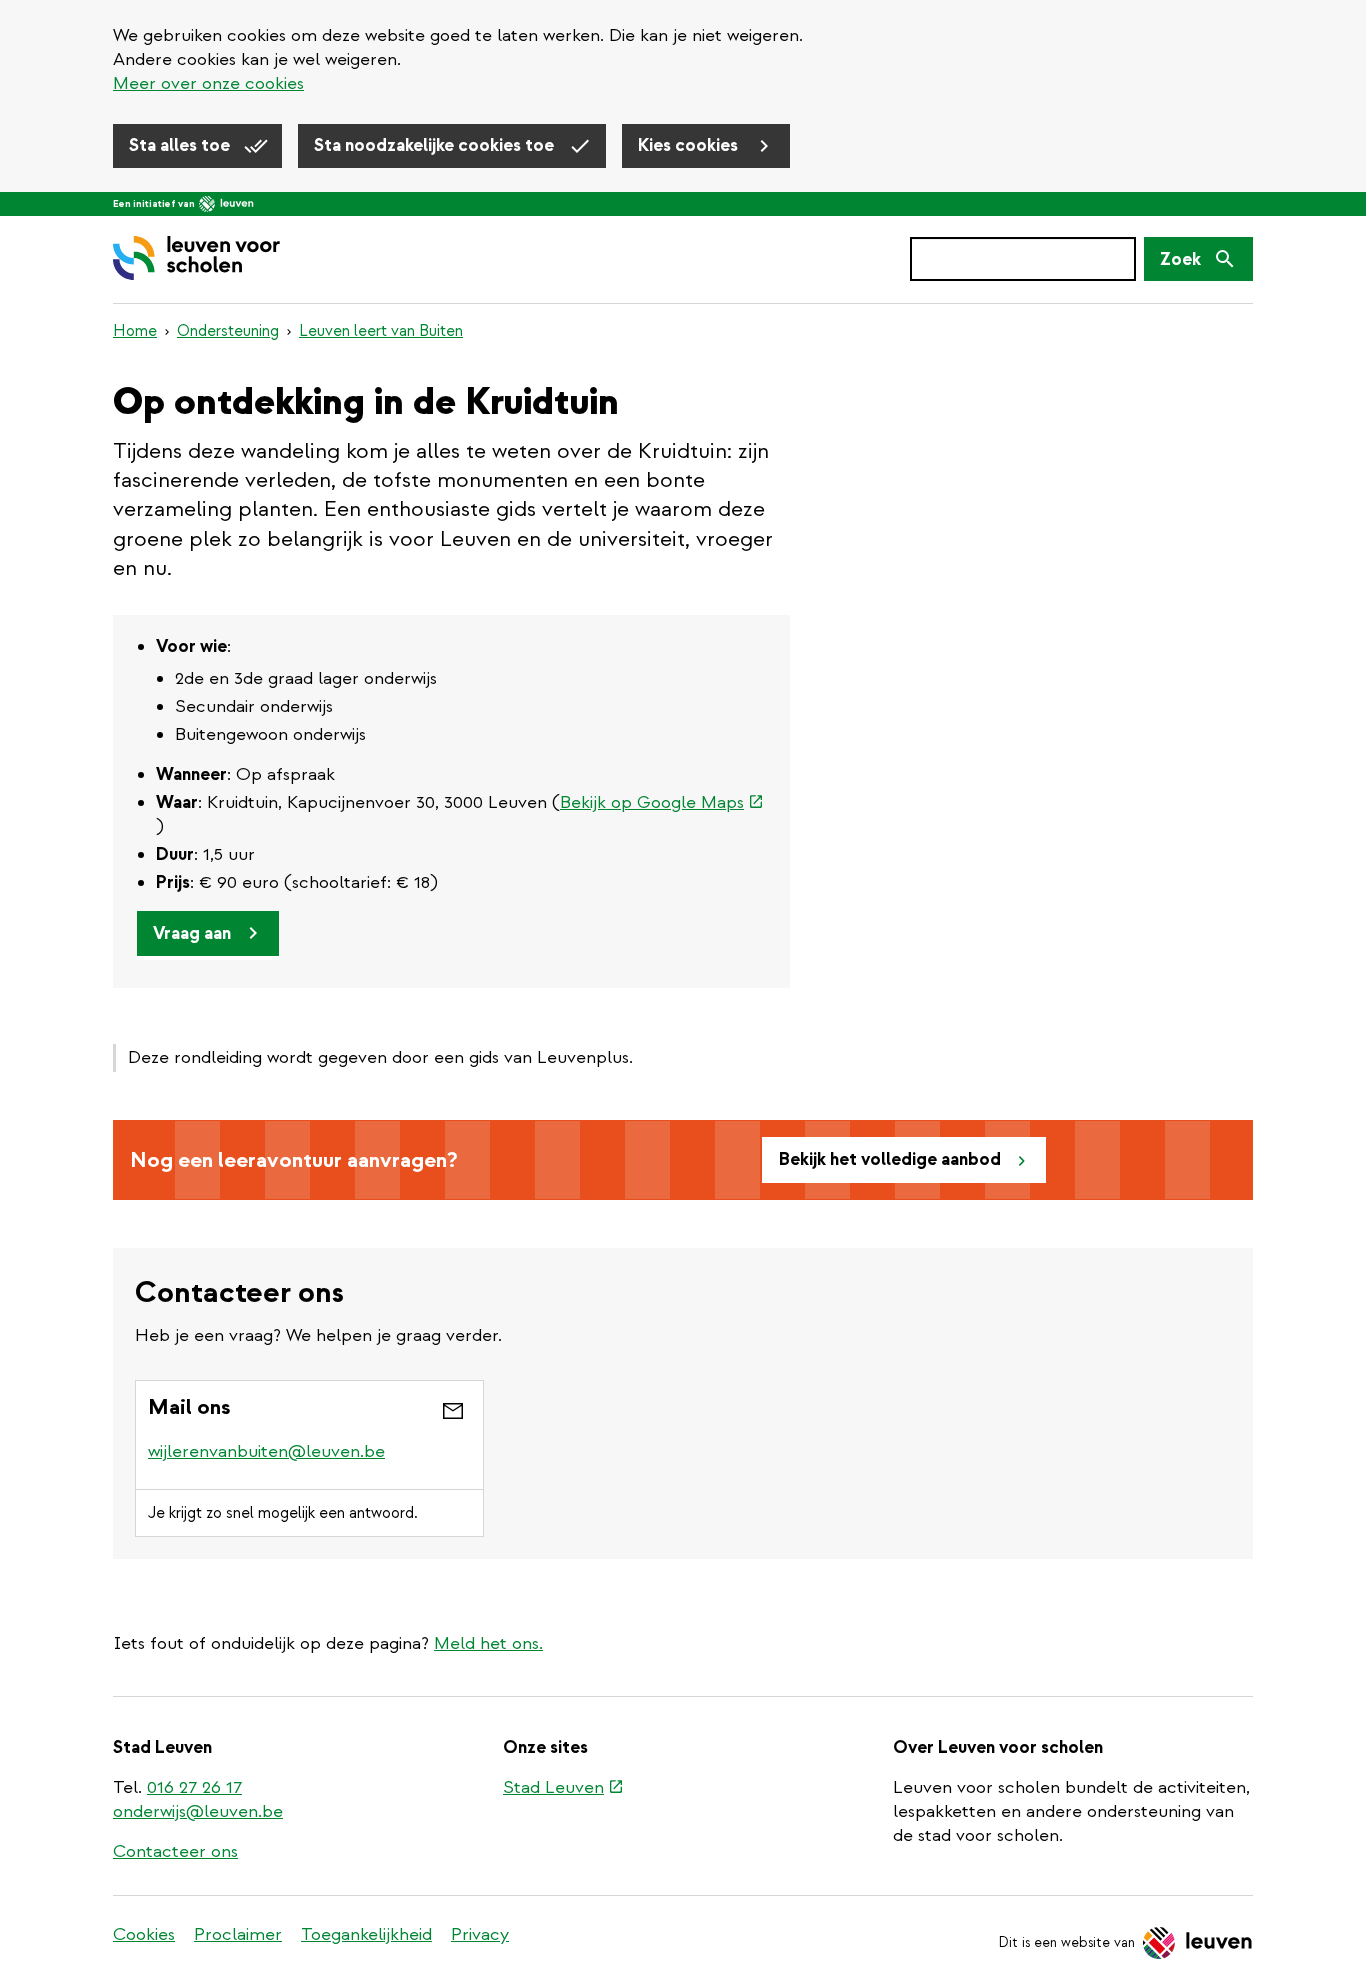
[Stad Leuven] (226, 204)
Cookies (144, 1934)
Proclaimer (238, 1934)
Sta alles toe (181, 145)
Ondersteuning (228, 331)
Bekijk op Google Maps (662, 802)
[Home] (196, 259)
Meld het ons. (488, 1643)
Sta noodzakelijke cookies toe (436, 145)
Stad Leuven (563, 1789)
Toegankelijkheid (366, 1934)
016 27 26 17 (194, 1787)
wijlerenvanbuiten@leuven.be (266, 1451)
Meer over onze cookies (208, 83)
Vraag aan (192, 933)
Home (135, 331)
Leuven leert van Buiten (381, 331)
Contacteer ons (175, 1851)
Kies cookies (690, 145)
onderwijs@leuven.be (198, 1811)
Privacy (480, 1934)
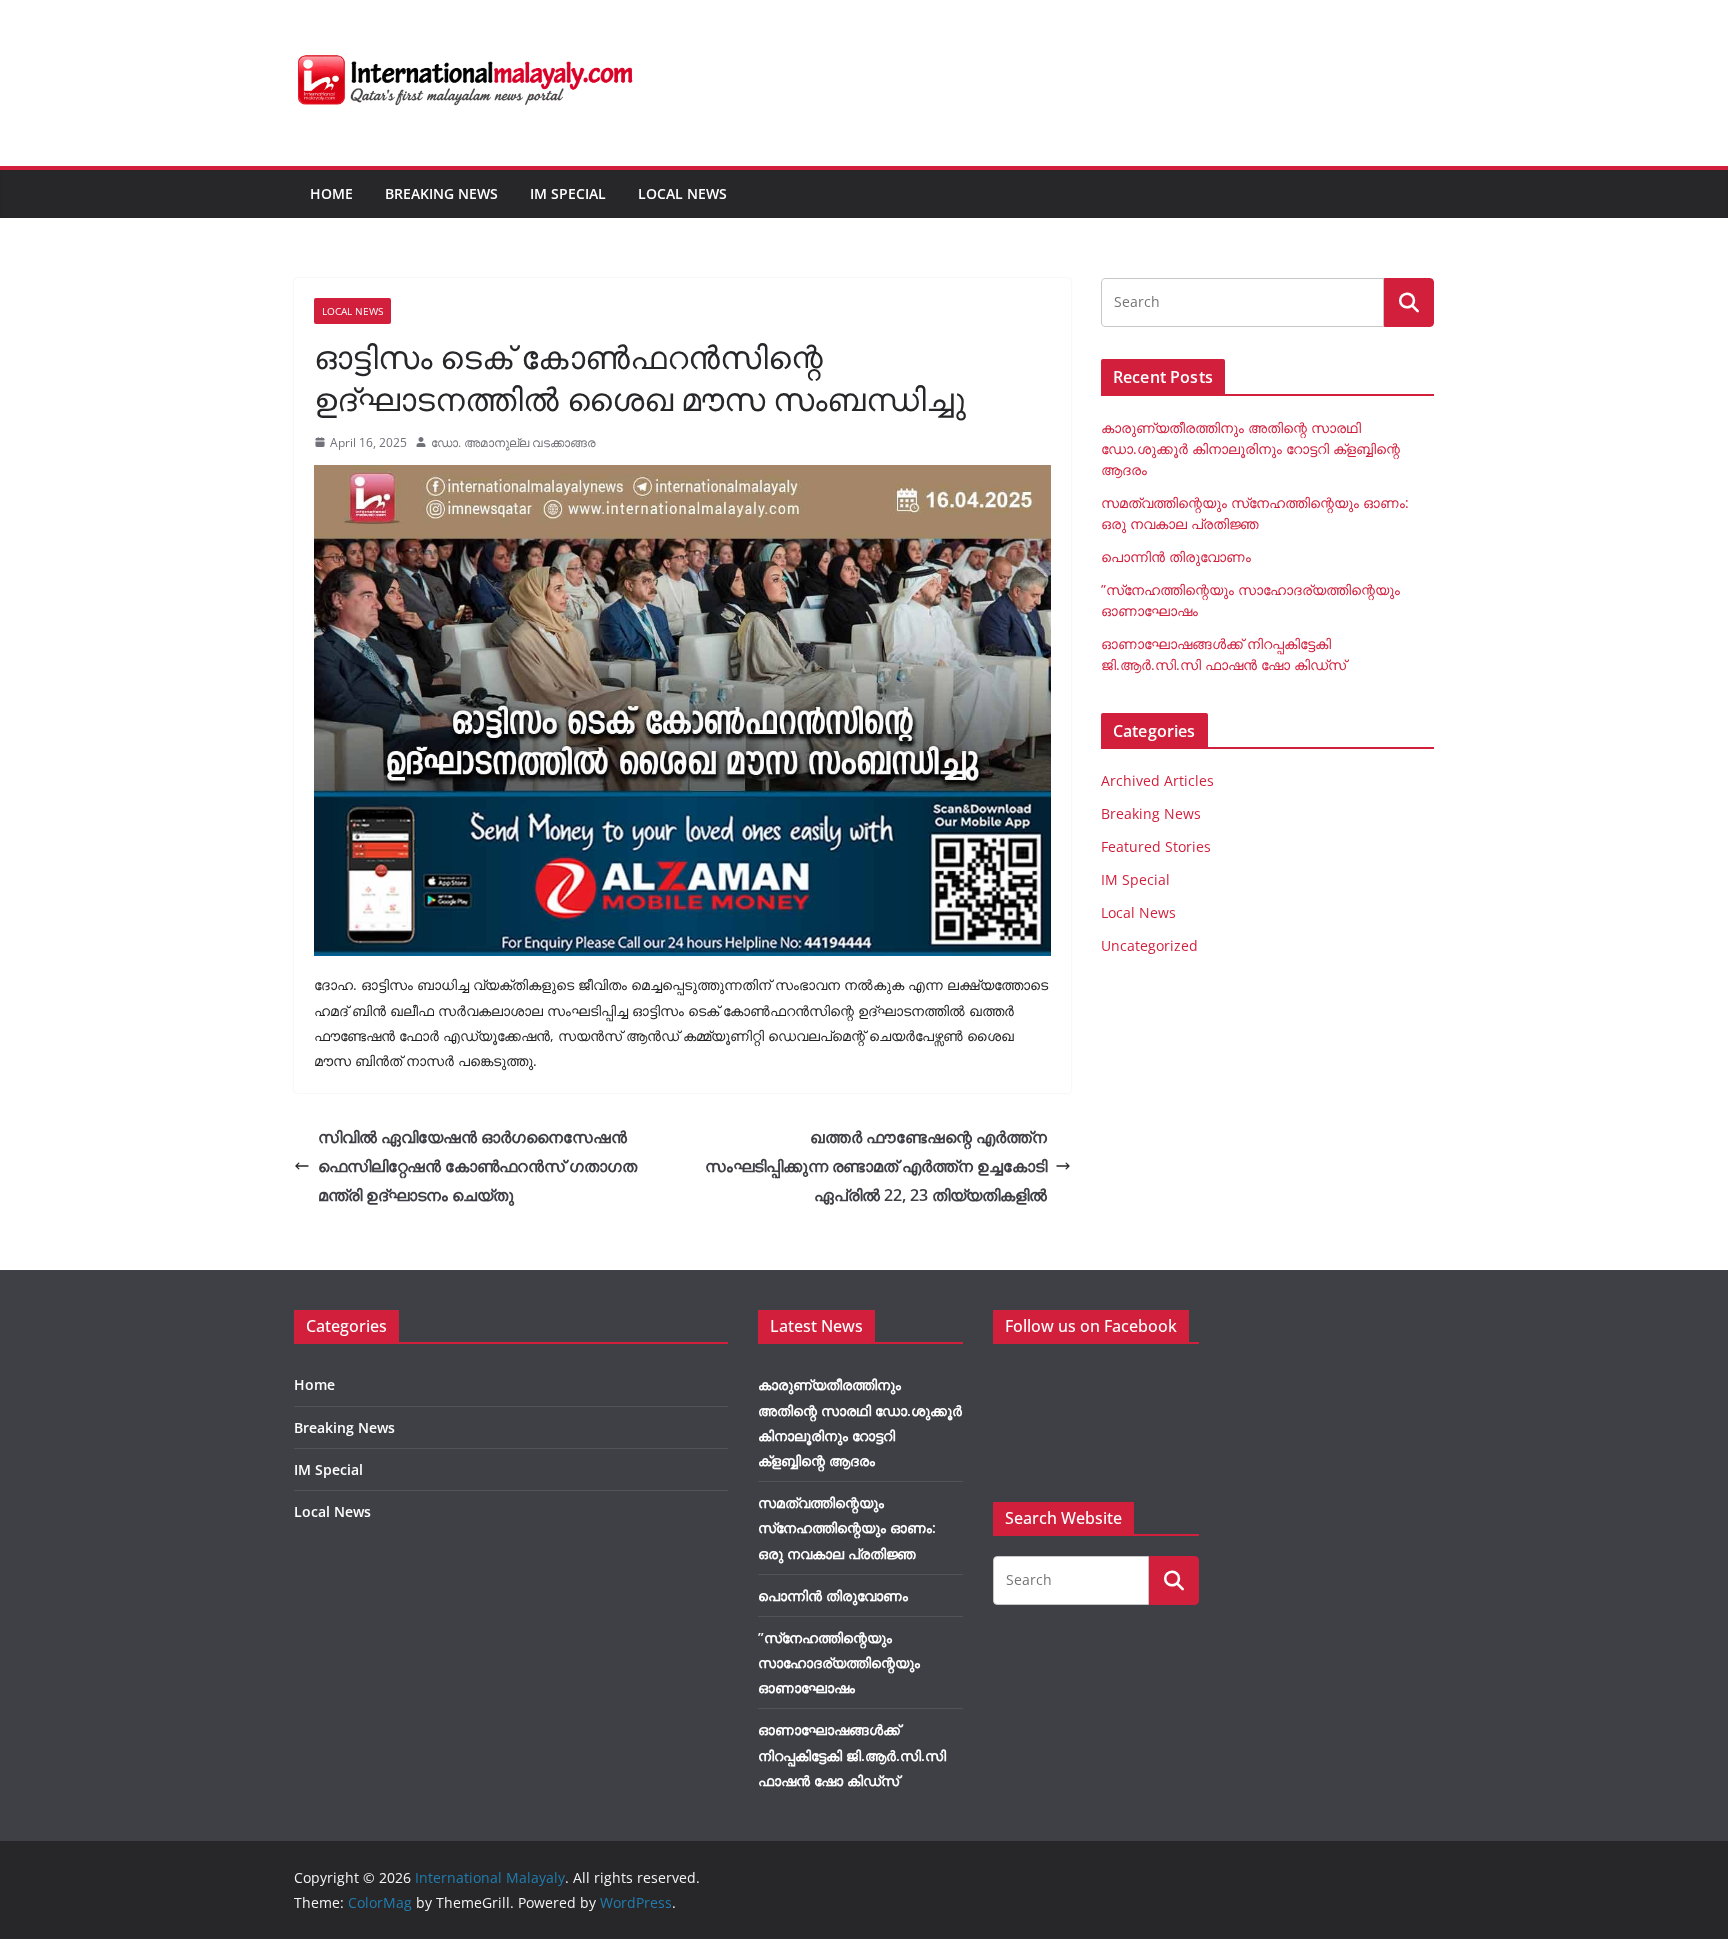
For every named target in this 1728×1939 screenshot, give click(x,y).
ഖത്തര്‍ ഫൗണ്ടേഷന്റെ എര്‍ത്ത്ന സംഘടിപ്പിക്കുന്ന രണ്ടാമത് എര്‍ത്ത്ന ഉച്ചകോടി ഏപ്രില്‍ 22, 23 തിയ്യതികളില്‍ (876, 1166)
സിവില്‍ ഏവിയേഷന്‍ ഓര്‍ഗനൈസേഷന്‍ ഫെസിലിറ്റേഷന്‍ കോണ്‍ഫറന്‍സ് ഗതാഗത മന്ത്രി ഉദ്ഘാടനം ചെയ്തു (477, 1166)
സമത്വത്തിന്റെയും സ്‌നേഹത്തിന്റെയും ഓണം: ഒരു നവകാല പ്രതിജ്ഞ (847, 1527)
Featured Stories (1156, 846)
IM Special (568, 193)
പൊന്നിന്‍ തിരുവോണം (1176, 556)
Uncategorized (1149, 945)
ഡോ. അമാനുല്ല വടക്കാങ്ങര (513, 442)
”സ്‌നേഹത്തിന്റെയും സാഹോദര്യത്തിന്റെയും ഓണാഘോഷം (839, 1662)
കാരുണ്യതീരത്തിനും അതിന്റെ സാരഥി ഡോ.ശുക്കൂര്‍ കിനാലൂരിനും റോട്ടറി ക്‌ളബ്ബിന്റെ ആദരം (1250, 448)
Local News (682, 193)
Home (331, 193)
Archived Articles (1157, 780)
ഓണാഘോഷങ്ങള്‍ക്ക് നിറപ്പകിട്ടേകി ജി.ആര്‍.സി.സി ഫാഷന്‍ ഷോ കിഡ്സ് (852, 1754)
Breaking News (441, 193)
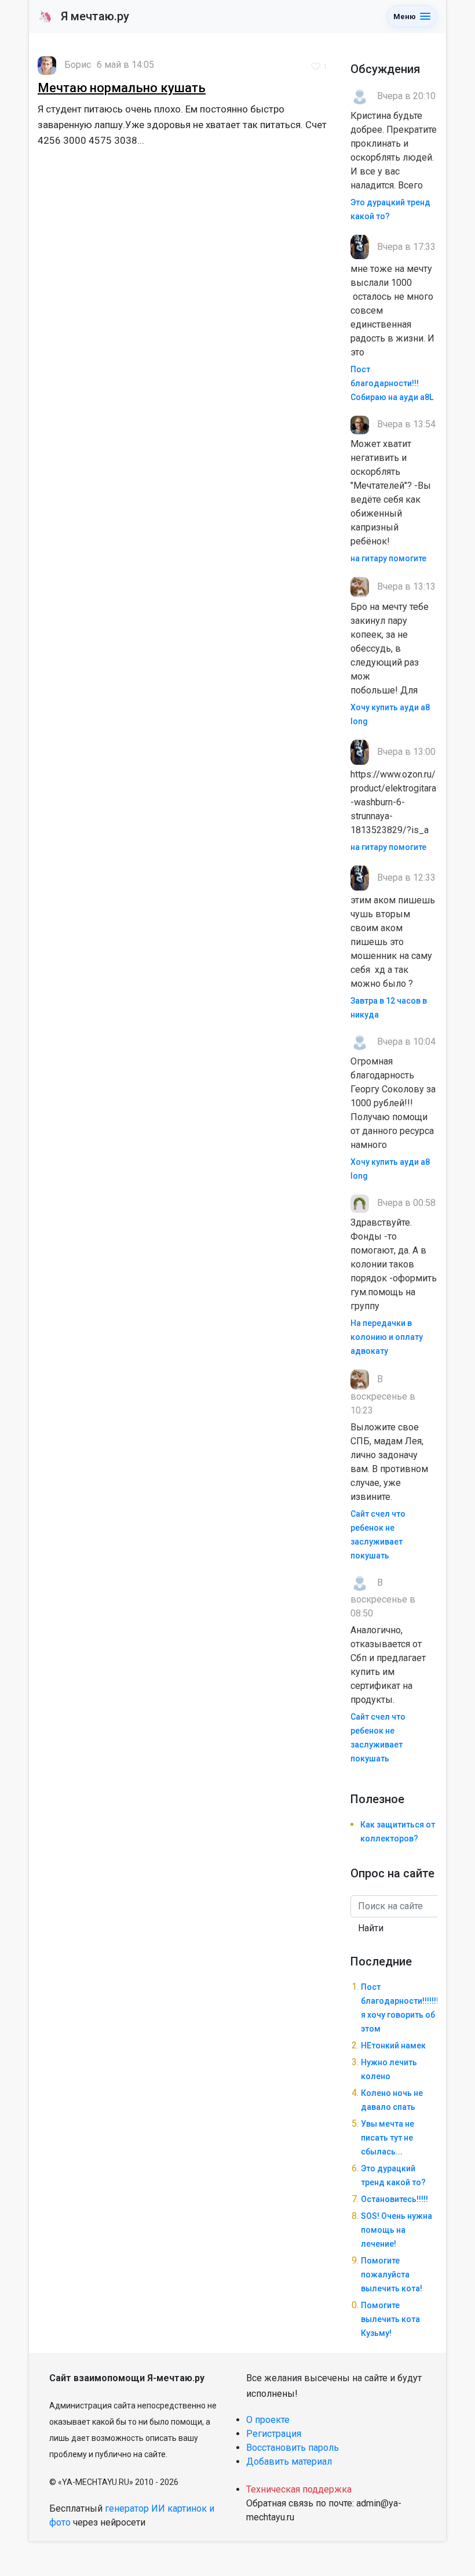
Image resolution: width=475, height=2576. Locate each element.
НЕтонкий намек (393, 2045)
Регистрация (273, 2433)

**PROBLEM REQUIREMENTS**
When you return the listing, keep it exact and omit any pictures it holds.

**FINISHED TASK**
[Stad Leuven] (226, 204)
Cookies (144, 1934)
Proclaimer (238, 1934)
Sta alles toe (181, 145)
Ondersteuning (228, 331)
Bekijk op Google Maps (662, 802)
[Home] (196, 259)
Meld het ons. (488, 1643)
Sta noodzakelijke cookies toe (436, 145)
Stad Leuven (563, 1789)
Toegankelijkheid (366, 1934)
016 27 26 17 (194, 1787)
wijlerenvanbuiten@leuven.be (266, 1451)
Meer over onze cookies (208, 83)
Vraag aan (192, 933)
Home (135, 331)
Leuven leert van Buiten (381, 331)
Contacteer ons (175, 1851)
Kies cookies (690, 145)
onderwijs@leuven.be (198, 1811)
Privacy (480, 1934)
For every named target in this 1728×1939 screenshot, give click(x,y).
ഖത്തര്‍ ഫൗണ്ടേഷന്റെ എര്‍ത്ത്ന സംഘടിപ്പിക്കുന്ന രണ്ടാമത് എര്‍ത്ത്ന ഉച്ചകോടി ഏപ്രില്‍ 22, 23 തിയ്യതികളില്‍ (876, 1166)
സിവില്‍ ഏവിയേഷന്‍ ഓര്‍ഗനൈസേഷന്‍ ഫെസിലിറ്റേഷന്‍ കോണ്‍ഫറന്‍സ് ഗതാഗത മന്ത്രി ഉദ്ഘാടനം ചെയ്തു (477, 1166)
സമത്വത്തിന്റെയും സ്‌നേഹത്തിന്റെയും ഓണം: ഒരു നവകാല പ്രതിജ്ഞ (847, 1527)
Featured Stories (1156, 846)
IM Special (568, 193)
പൊന്നിന്‍ തിരുവോണം (1176, 556)
Uncategorized (1149, 945)
ഡോ. അമാനുല്ല വടക്കാങ്ങര (513, 442)
”സ്‌നേഹത്തിന്റെയും സാഹോദര്യത്തിന്റെയും ഓണാഘോഷം (839, 1662)
കാരുണ്യതീരത്തിനും അതിന്റെ സാരഥി ഡോ.ശുക്കൂര്‍ കിനാലൂരിനും റോട്ടറി ക്‌ളബ്ബിന്റെ ആദരം (1250, 448)
Local News (682, 193)
Home (331, 193)
Archived Articles (1157, 780)
ഓണാഘോഷങ്ങള്‍ക്ക് നിറപ്പകിട്ടേകി ജി.ആര്‍.സി.സി ഫാഷന്‍ ഷോ കിഡ്സ് (852, 1754)
Breaking News (441, 193)
Image resolution: width=475, height=2576. Locate each element.
НЕтонкий намек (393, 2045)
Регистрация (273, 2433)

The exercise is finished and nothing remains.